PROVIDED RECORDS:
>>>>

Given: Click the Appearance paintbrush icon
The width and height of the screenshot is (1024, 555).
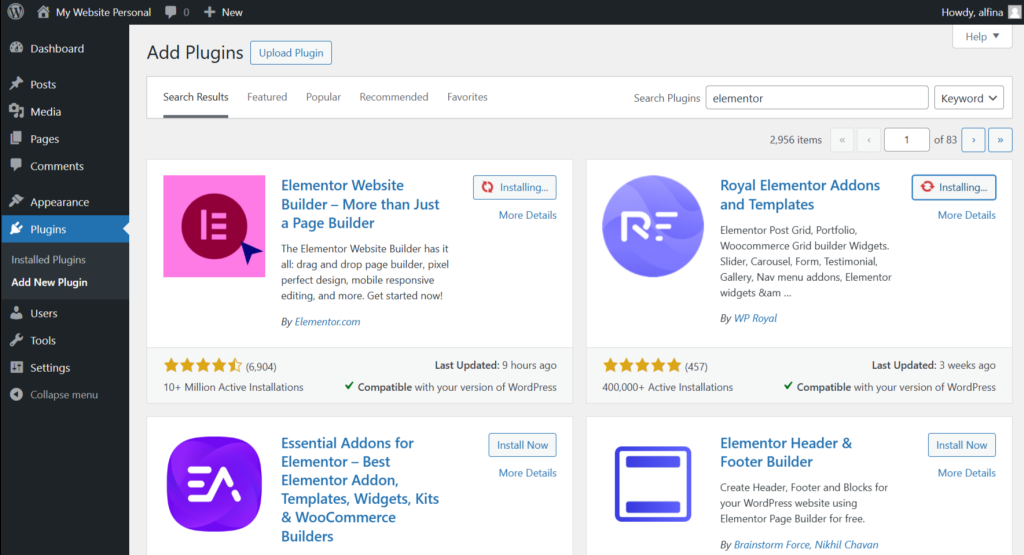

<<<<
>>>>

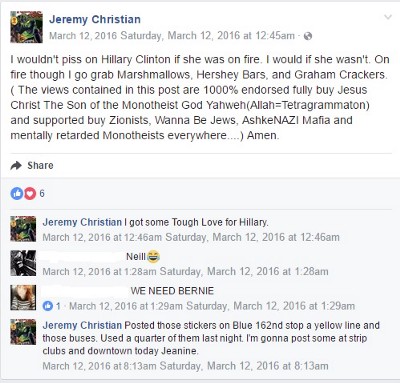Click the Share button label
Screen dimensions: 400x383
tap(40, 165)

<<<<

EXERCISE AIM: From the data above, output only the lines between the line containing "Given: Click the Appearance paintbrush icon" and the line containing "The width and", inclusive, exactly as written.

RESULT:
Given: Click the Appearance paintbrush icon
The width and height of the screenshot is (1024, 555).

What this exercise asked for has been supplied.